### [What you have to do]
Reproduce the entries so that every line matches the original exactly.

### [Saved data entries]
- - - -

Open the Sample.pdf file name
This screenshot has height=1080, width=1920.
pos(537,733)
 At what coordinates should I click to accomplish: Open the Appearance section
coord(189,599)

- - - -

### [Exercise output]
Open the Sample.pdf file name
This screenshot has height=1080, width=1920.
pos(537,733)
 At what coordinates should I click to accomplish: Open the Appearance section
coord(189,599)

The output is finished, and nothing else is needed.